*Text provided:*
Start of Block
10 Warning Signs of Dementia and Alzheimer’s Disease

This is not any type of “official” list or a list from a doctor. It’s a list based on our own personal experiences of things we’ve seen with three of our parents who have gone through these issues. If you happen to see one or more of these signs in your loved one, it’s best to make an appointment to see the doctor.

  1. Repeating – This is one of the first things we started to notice. Your loved one will tell the same story multiple times in a row, each time telling the story like it is the first time the listener is hearing it. It’s most disturbing when the story is told over and over, within the same 10 minute conversation and they have no idea they’ve said it 2 or 3 times before.
  2. Paranoia – Your loved one is thinking that others are talking about them, thinking that others are taking over their lives or making important desicions for them. Or, they think that people are stealing from them. My father-in-law was really bad and thought people were “stealing his stuff.” He even went so far as to go to a neighbor’s house to ask him why he stole his saw (the neighbor hadn’t taken it or even borrowed it). Quite embarrassing.
  3. Living in the Past – Your loved one starts believing that family or friends that have passed away are still with us or thinking that grown children are adolescents or children. They may start talking about past events like they are recent events. My father-in-law went through a period of thinking my husband was a teenager. He would reference dopey things my husband did as a kid as if he had done them recently…not even realizing he had done those things over 20 or 30 years ago!
  4. Not Being Able to Grasp New Concepts – Your loved one may not be able to understand any form of technology, follow directions, etc. My father was not great with technology, I mean, his VCR would blink “12:00″ all day long. But it’s more alarming when you show them something new and there’s no way they can grasp it, even it’s something you’d think is simple like opening a folding chair or using a white board.
  5. Losing Skills – Your loved one may no longer being able to do things that used to be second nature. When they start to lose skills they previously had, especially skills they had for years or since childhood, this is an issue. When we had an incident where my father-in-law did not know how to use tools, that was a huge warning sign, especially since he’d been a contractor and plumber for decades!
End of Block
*Material supplied:*
Start of Block
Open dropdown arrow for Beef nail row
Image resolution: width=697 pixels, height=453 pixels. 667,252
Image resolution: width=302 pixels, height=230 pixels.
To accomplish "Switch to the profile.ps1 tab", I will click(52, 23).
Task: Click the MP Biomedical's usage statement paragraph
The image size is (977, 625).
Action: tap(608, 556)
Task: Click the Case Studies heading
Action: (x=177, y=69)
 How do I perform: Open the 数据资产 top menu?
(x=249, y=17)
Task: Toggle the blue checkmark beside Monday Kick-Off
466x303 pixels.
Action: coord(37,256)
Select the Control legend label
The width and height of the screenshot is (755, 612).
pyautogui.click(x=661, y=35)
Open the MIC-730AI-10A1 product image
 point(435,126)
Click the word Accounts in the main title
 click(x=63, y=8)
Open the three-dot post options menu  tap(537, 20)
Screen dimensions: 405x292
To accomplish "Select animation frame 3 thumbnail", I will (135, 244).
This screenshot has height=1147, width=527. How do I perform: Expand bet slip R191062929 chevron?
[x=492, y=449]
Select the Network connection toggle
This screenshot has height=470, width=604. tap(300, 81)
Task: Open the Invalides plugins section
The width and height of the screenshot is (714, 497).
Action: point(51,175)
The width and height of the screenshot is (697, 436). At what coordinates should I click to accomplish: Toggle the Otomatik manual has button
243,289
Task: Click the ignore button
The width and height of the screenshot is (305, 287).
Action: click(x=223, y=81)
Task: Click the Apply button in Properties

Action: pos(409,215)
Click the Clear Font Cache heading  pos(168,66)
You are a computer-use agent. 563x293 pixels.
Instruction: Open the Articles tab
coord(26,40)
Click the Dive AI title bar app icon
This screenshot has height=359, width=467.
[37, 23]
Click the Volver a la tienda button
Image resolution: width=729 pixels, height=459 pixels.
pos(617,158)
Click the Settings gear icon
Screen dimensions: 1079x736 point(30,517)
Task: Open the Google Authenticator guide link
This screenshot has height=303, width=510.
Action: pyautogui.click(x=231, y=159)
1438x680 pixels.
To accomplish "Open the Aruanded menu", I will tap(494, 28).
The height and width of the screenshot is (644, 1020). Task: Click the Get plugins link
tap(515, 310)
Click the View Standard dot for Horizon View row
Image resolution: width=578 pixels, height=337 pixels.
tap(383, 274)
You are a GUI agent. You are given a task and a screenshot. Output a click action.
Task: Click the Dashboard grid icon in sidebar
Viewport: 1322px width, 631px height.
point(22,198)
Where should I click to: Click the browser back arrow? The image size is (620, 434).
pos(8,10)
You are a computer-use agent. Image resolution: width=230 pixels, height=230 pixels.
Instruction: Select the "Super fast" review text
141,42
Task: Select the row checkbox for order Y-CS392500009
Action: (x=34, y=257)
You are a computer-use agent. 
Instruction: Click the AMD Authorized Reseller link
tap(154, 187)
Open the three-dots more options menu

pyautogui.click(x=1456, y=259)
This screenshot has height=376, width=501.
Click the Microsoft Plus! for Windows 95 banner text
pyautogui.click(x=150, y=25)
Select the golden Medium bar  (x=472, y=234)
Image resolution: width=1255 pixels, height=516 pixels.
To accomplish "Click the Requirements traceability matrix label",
End of Block
*List of tasks:*
- a) In the text on dementia warning signs, translate this sentence into Spanish: "This is one of the first things we started to notice."
- b) Continue the list of dementia warning signs from where it stops.

*Answers for each item:*
- a) Esta es una de las primeras cosas que empezamos a notar.

- b)
  6. Confusion – Things like not knowing how to get home from the store, not knowing how to maneuver in a store, etc. (Regarding driving, see my previous post about elderly drivers.) Or, basic tasks they’ve always done are newly confusing – such as being unable to read a calendar, unable to make change, unable to write a check, etc. We once saw my mother-in-law trying to pour boiling water for tea into a plastic (not heat safe) cup instead of a mug. Around the same time, she was found washing dishes with Windex instead of using dish soap. When confronted about the Windex, she didn’t understand that putting harsh chemical on a dish she’d eat from was dangerous.
  7. Ornery Behavior/Personality Changes – If your loved one starts acting in a way he or she never has, particularly if he or she seems more cranky or ornery, that may be a sign of a bigger cognitive issue. We saw my father-in-law do this in the early stages of Alzheimer’s. Previously, he was never someone who was cranky or mean, but he started to be really mean, spiteful and downright cruel sometimes. Since this was very atypical behavior for him, so we knew this was a sign of something more serious.
  8. Hygiene Issues – We saw this happen with all of our elders. When you have relatives that always cared about their appearance and you see it decline, it’s a good sign there may be cognitive issue. When nails are dirty and untrimmed, hair is greasy or unkempt and clothes are dirty or unwashed, this should be cause for concern. (Side note: depression can also lead to “not caring” enough to bathe or dress propertly, so be sure you check for signs of depression as well.)
  9. Loss of Interest in Hobbies/Apathy – This is something we’ve seen often in our elderly loved ones. When he or she has a hobby or interest that almost abruptly goes away, this can often be a warning sign. Also, if you see a previously active or social person just want to “sit” all day or do nothing, that can be scary. Or, they might not care about anything anymore. It’s almost like they’ve lost their purpose in life or reason to get up in my morning.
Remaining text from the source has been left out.